### YOUR TASK
Copy every line in the listing that contains "Datenbanken".
EXERCISE INPUT section start
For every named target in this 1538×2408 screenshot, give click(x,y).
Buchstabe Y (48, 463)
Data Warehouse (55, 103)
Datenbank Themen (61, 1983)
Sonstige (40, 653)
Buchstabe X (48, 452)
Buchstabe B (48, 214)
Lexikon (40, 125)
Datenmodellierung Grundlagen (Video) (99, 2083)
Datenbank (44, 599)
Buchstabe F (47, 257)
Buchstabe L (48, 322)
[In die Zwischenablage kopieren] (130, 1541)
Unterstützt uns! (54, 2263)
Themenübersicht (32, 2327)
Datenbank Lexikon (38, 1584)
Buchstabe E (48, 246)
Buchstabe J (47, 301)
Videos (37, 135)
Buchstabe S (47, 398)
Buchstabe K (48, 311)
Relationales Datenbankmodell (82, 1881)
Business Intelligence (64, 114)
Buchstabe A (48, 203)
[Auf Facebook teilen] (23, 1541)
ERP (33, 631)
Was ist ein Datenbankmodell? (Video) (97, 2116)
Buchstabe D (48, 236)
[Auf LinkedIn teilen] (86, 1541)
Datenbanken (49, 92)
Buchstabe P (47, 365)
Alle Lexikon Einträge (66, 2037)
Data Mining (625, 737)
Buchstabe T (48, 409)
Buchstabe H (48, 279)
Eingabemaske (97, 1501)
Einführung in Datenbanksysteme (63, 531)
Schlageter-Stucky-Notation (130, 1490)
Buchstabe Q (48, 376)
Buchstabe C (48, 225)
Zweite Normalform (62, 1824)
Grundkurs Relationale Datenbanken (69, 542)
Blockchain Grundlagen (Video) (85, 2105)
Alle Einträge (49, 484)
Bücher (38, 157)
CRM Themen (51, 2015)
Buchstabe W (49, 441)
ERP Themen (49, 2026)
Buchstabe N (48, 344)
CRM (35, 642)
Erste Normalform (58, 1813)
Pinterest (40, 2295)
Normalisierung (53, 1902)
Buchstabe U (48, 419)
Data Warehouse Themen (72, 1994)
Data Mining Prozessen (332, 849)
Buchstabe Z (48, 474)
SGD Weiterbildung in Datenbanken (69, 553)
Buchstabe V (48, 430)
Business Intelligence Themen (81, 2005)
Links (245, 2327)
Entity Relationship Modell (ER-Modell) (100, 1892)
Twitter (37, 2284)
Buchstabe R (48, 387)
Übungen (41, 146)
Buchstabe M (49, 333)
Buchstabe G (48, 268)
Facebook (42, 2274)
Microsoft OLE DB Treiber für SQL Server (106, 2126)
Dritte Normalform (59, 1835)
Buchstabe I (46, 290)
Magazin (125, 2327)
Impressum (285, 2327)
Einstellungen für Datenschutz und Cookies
EXERCISE INPUT section end
### REPLY TO THE EXERCISE
Datenbanken (49, 92)
Grundkurs Relationale Datenbanken (69, 542)
SGD Weiterbildung in Datenbanken (69, 553)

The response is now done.